● GOAL OF THE EXERCISE:
From the line that contains "Tap the Android circle home button" to the final line of the records below, print each line exactly and leave every picture out.
BEGIN DATASET ENTRIES
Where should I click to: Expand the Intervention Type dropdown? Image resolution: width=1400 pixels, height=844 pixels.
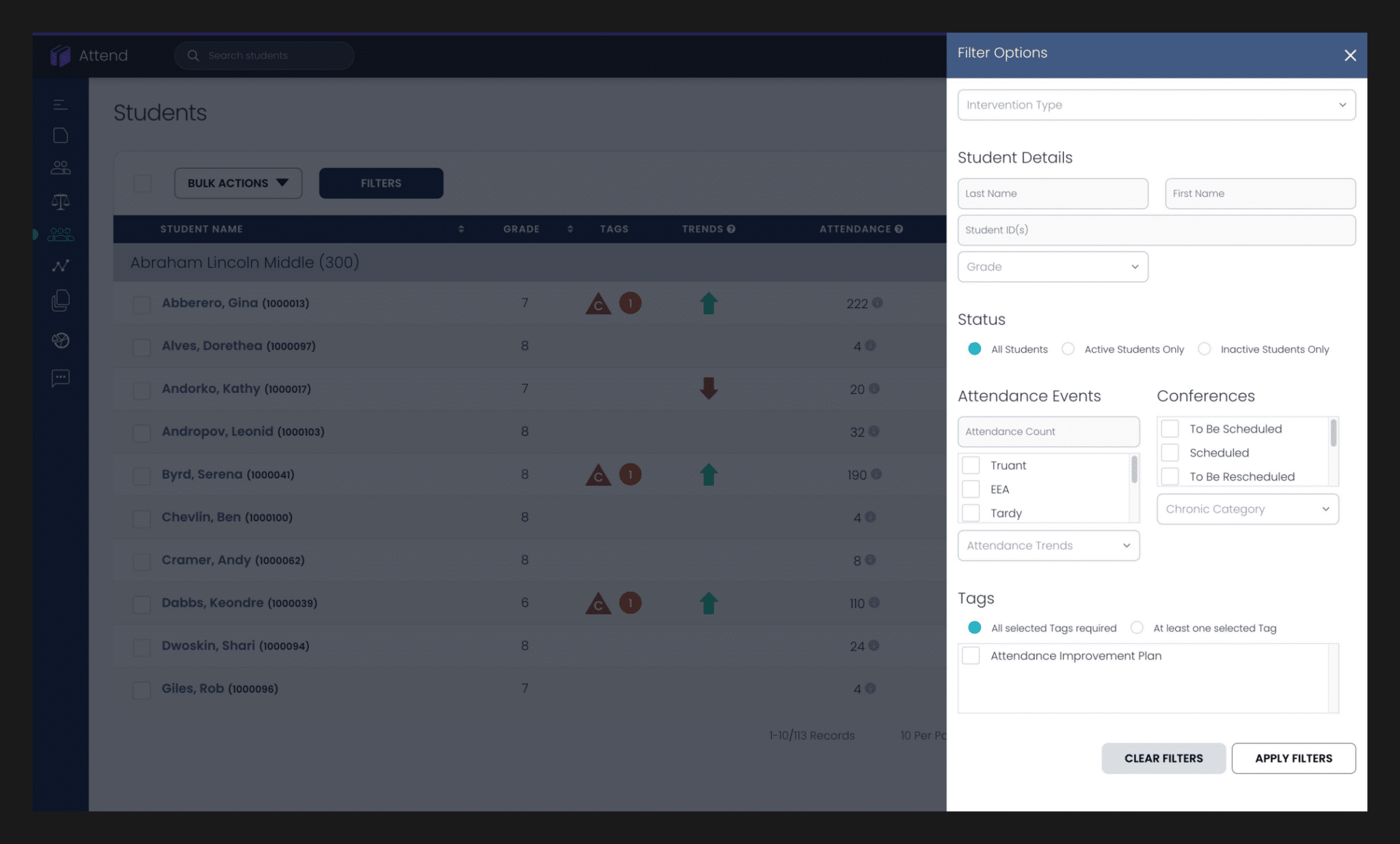[x=1156, y=104]
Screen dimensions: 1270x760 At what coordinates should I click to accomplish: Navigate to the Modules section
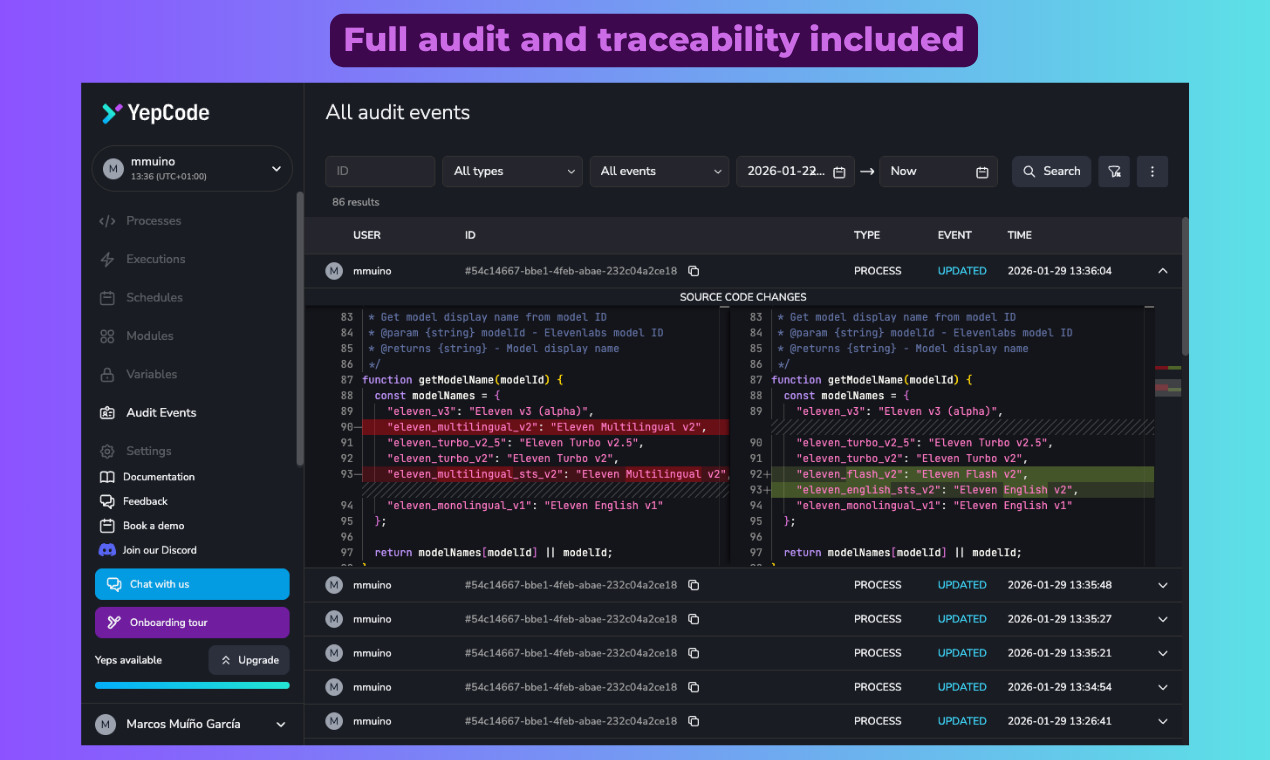[x=151, y=336]
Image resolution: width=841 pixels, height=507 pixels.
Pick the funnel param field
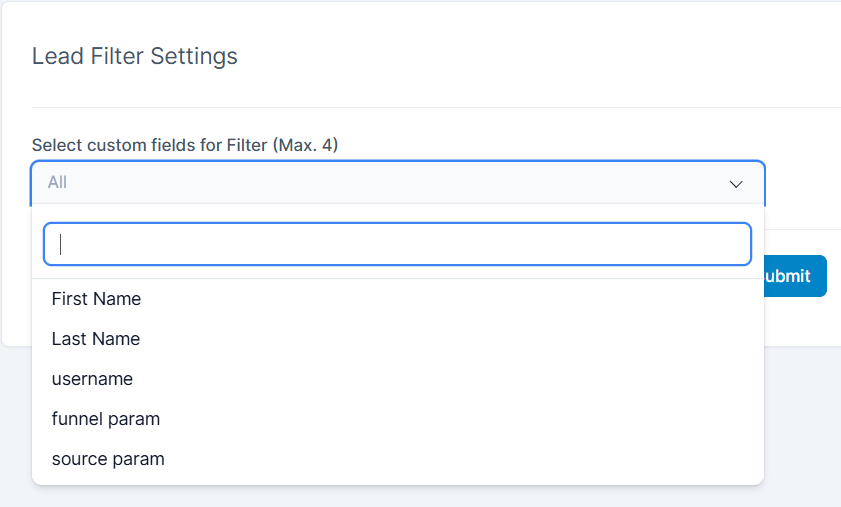[106, 419]
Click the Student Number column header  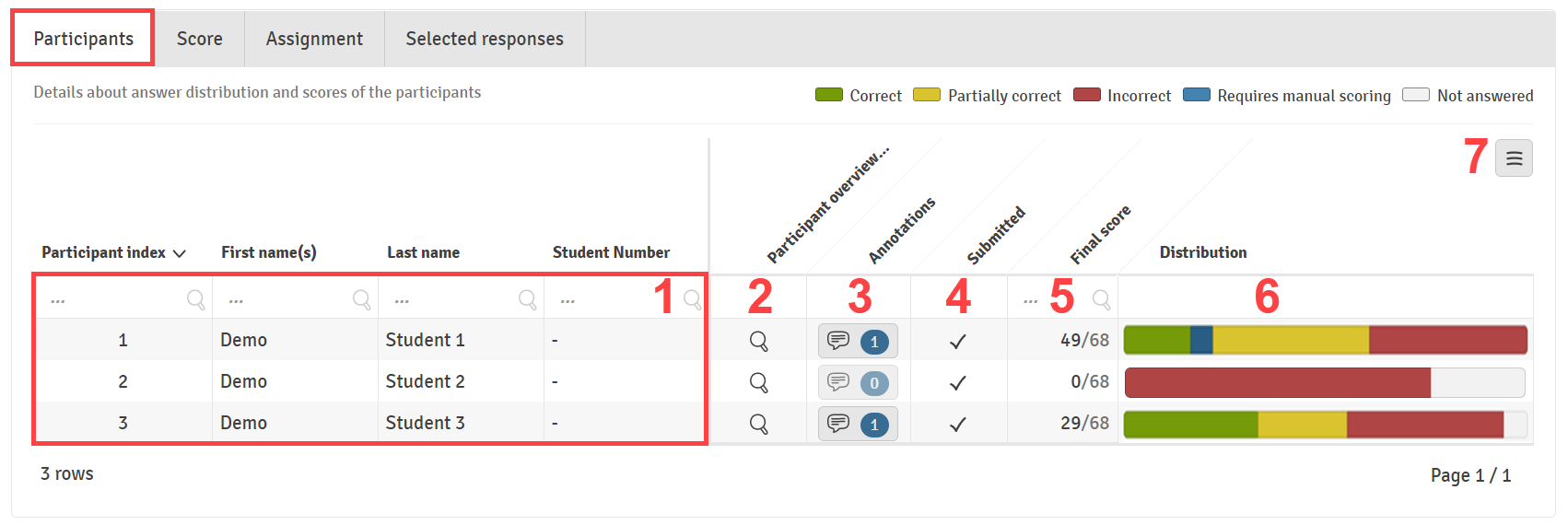coord(611,252)
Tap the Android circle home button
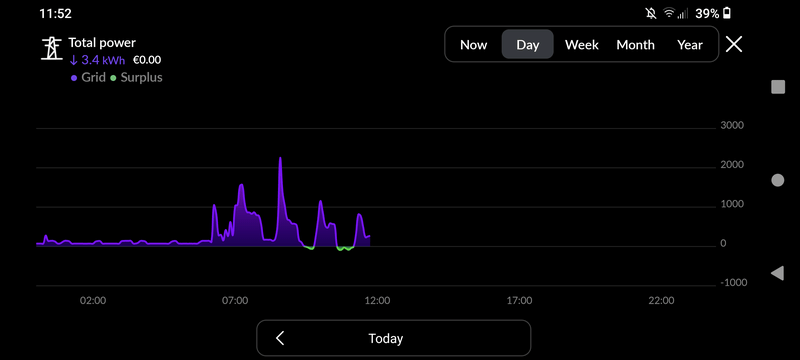This screenshot has height=360, width=800. click(x=778, y=180)
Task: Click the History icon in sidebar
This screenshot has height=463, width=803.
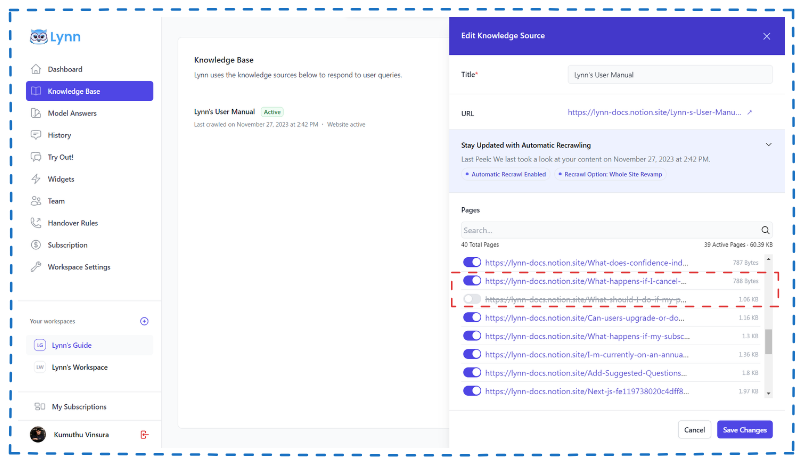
END DATASET ENTRIES
● ANSWER AREA:
Tap the Android circle home button
This screenshot has height=360, width=800. click(x=778, y=180)
Task: Click the History icon in sidebar
This screenshot has height=463, width=803.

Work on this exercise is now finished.